"I think Magic Johnson has to be the greatest point guard. My favorite was Isiah Thomas, because I knew I was never going to be Magic, so I always tried to emulate Isiah," he said.
Nash is much closer to Thomas in size, so his admission that he "was never going to be Magic" likely has something to do with their significant difference in stature. Johnson was 6'9"—extremely tall for the point.
By the ends of their careers, guys like John Stockton and Jason Kidd wound up with more assists. However, there have been few triple-double threats like Johnson, who averaged 19.5 points, 11.2 assists and 7.2 rebounds per game over his career.
And more than any numbers could attest to, Johnson simply played the game with a style all his own, spearheading the Los Angeles Lakers' "Showtime" attack with an uptempo flair that didn't show up on the stat sheet.
The Hall of Famer spent 13 seasons in the NBA after being selected with the top overall pick in 1979.

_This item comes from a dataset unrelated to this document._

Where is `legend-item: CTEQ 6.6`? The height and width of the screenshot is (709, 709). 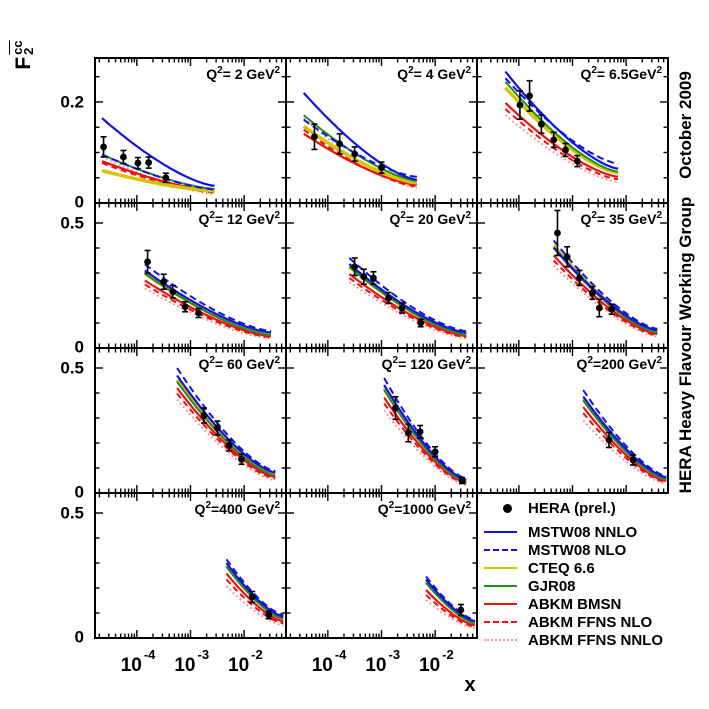
legend-item: CTEQ 6.6 is located at coordinates (538, 568).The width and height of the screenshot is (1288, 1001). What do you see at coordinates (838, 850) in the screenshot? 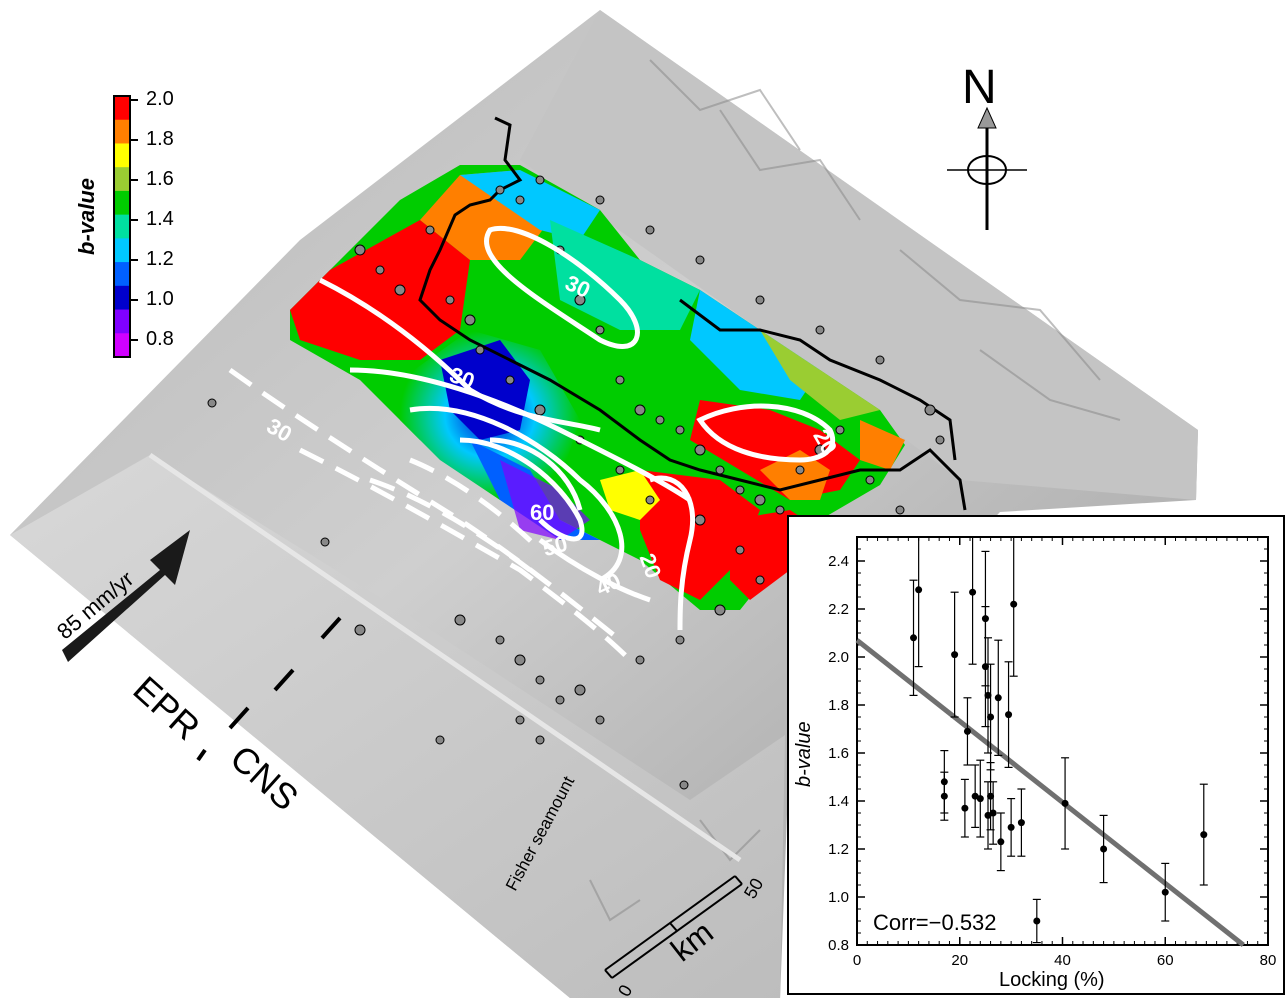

Nash's career has taken a slightly different trajectory. The championships have been elusive, but the longevity and admiration have certainly been there. At times, you could certainly see influences of the Showtime Lakers in Nash's game.
Sidetracked by injury for much of the last two seasons, we haven't seen nearly enough of that game. Over the course of his iconic career, though, we've seen enough to know that Nash stacks up quite favorably with the very best.
Here's how he compares to the very best for Grantland's Bill Simmons:
I never saw Cousy and Oscar, obviously. I only caught the tail end of Frazier and the second (and inferior) incarnation of Tiny. I caught everything Magic and everything Isiah; they’re 1-2 on the “Best Point Guards I Ever Watched” list. After them, not counting current stars, it’s Stockton, Nash, Kidd and Payton in some order. Stockton submitted the most impressive start-to-finish career. Kidd and Payton were the most dominant two-way players. And Nash was the most skilled offensive player, a gifted playmaker who doubled as one of the most efficient shooters ever.
What's next for Nash remains a less settled question.
He has one more season on his contract with the Lakers, and all indications are that he's likely to play it out—and Los Angeles is likely to keep him. In some sense, there will be pressure on the 40-year-old to produce after two injury-marred seasons in purple and gold.
You'd have to believe Nash will call it quits after that, but there's also little doubt that there are better ways to go out than as a resented piece of a subpar club.